Disclaimer 2: The answer is not an answer of the OP, however it is too long for a comment and hopefully it fully justifies that the commutator has no special form or meaning as it is not consistent with the algebra (that is my understanding at least).

Firstly, we should really try to understand whether the generators satisfy (anti)commutation relations and if this means something for the supersymmetry algebra at a more fundamental level or maybe it is implied by something that is a deeper meaning.
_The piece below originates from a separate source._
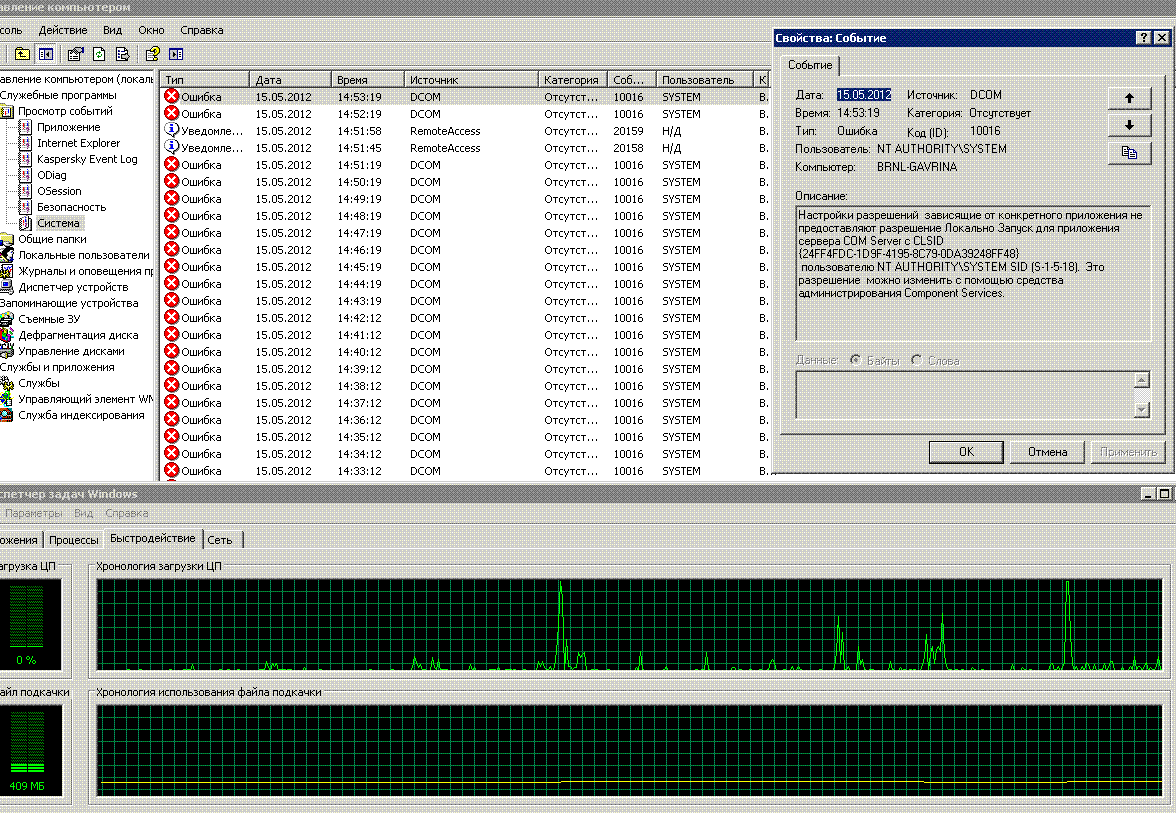Select the Слова radio button

(917, 360)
With this in mind, allow us to introduce the SUSY algebra as a graded Lie algebra. Let us recall the definition of such a construction.

A graded Lie algebra of grade $n$ is the following direct sum of vector spaces

\begin{equation} L = \oplus L_{i} \end{equation}

where the index takes the values $i=1,cdots,n$. We also have the product of the algebra which we denote by $\langle.,.\rangle$: $L \times L \rightarrow L$ such that for all elements $\ell_{i} \in L_{i}$ we have

\begin{equation} \begin{split} &\langle \ell_{i}, \ell_{j} \rangle = \ell_{i+j} \qquad mod \qquad n+1 \\ &\langle \ell_{i}, \ell_{j} \rangle = (-1)^{i j +1} \langle \ell_{j}, \ell_{i} \rangle \end{split} \end{equation}

satisfying the Jacobi identity, which is not needed for the current discussion and we are not writing down here.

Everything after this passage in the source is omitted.